Slip and Fall Accidents on Snow and Ice

Transcript
Pam: Barry, the other area that I was curious about, are cases where people slip and fall on the ice in the winter time. I bet you get a ton of calls with cases like that.

Barry: Yeah. We actually do get a lot of calls on that during the winter, but we actually take very few of those cases, because they are tough, tough, tough cases.

Pam: So, why are they so tough?

Barry: The law normally follows what's called "the natural accumulation of snow and ice" rule. And what it is, is this: if what you fall on is considered a natural accumulation of snow or ice, there's no liability. The property owner has no obligation to remove it, to sand, to salt, to warn about, or do anything about it at all.

On the other hand, if it's an unnatural accumulation of snow or ice, then there is, at least the potential for, some liability. Now, the difference between what's natural versus unnatural, sometimes, is really hard to determine the difference between the two.

In general, it's going to be considered natural if it's a result of just snow or rain falling and freezing in a particular location. I look for something to be considered an unnatural accumulation of snow or ice, if there's some type of defect or feature in the property that causes snow or ice to accumulate in one particular location.

So, the "natural accumulation of snow and ice" rule applies also where you have ice that's formed by snow or vehicles tamping down the snow and forming ice. It also applies in another situation, and that's where people track in snow from outside, and it melts inside.

So, for example, when you go into a grocery store after it snows, and there's water all over the entranceway, that's still considered a natural accumulation, even though it's inside, if you can believe that. So, it's a rule that actually has a fairly broad application.

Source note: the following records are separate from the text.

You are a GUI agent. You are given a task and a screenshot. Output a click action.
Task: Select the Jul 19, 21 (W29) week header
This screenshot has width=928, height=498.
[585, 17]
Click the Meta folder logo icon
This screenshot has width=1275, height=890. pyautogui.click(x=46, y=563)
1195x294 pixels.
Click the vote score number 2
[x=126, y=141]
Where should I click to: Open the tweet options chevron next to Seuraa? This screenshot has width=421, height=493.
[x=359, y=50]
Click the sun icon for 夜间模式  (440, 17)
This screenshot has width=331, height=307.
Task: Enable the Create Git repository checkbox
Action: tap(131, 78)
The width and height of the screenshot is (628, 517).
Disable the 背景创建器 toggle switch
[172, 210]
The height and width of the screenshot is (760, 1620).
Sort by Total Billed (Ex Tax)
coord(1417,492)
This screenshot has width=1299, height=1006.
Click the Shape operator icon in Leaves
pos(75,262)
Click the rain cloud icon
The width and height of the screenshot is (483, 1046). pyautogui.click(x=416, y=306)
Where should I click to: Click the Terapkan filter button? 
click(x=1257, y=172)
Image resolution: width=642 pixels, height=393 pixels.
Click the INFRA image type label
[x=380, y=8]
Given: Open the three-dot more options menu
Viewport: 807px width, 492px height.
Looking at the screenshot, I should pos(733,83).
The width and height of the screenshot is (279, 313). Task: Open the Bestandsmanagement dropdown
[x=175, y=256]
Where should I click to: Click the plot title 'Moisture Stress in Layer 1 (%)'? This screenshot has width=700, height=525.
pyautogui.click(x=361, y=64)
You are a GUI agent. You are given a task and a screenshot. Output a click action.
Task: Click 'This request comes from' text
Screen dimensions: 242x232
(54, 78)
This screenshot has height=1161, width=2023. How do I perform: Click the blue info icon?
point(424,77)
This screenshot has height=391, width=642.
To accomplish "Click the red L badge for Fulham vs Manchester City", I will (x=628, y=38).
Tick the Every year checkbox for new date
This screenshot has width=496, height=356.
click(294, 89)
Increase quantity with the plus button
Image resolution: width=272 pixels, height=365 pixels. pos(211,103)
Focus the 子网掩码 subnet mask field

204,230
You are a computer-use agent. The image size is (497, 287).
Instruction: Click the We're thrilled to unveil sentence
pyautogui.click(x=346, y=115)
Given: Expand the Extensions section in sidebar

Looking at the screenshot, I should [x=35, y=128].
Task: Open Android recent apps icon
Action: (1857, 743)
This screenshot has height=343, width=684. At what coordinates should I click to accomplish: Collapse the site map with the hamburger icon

Pam: So then, now do you tell the difference between what is a natural versus an unnatural accumulation of snow and ice?

Barry: A lot of times, it's really hard to tell the difference between the two. For me, what's an unnatural accumulation of snow and ice, is something that's caused by a feature or defect in the property.

So, a lot of times what you'll see in the winter time, is you'll see recurrent patches of snow and ice in that particular location. But, if you go back there in the spring, or the summer, or the fall when it rains, you'll also see puddles in that same location.

To give you an example of a case where I was able to establish that somebody fell on an unnatural accumulation of snow and ice, I was representing a lady, who was on her way into work one morning, and she slipped and fell on a city sidewalk.

Now, the sidewalk where she fell, the two sidewalk squares were tilted, one in against the other, and that particular section of sidewalk was alongside a building that abutted the city sidewalk. So, the building was right there, and the sidewalk squares were also tilted in towards the building, so that effectively, it had a little bowl right where the two sidewalk squares came together.

And, when we went out there during the spring, we would find, after a heavy rainfall, that there was a giant puddle in that particular location. And, obviously, in the winter, when conditions were right, you would end up with ice in that particular location.

Unfortunately, for this lady, she happened to slip and fall on ice that was in that particular location, because of how the sidewalk squares were tilted, one in against the other, and then slanted towards the building. So, that was a situation, where that was, to my mind, very clearly an unnatural accumulation of snow and ice.

And that's a key example of how we find something to be an unnatural accumulation of snow and ice, and not subject to this natural accumulation rule, which makes so many of these other cases so difficult.

Pam: Okay. Last question on this topic. Can you really be sued if you do a bad job shoveling your walk?

Barry: So, one of these urban legends, is that you can actually be sued if you do a bad job shoveling your walk. But, you're absolutely fine if you don't do any shoveling at all. That's not true at all.

Illinois has a statute called the Snow and Ice Removal Act, which, basically, immunizes private property owners for the job that they do shoveling their walk. So, be a good neighbor, shovel you walk. It's the right thing to do, and you're certainly not going to be liable for doing a bad job for doing it.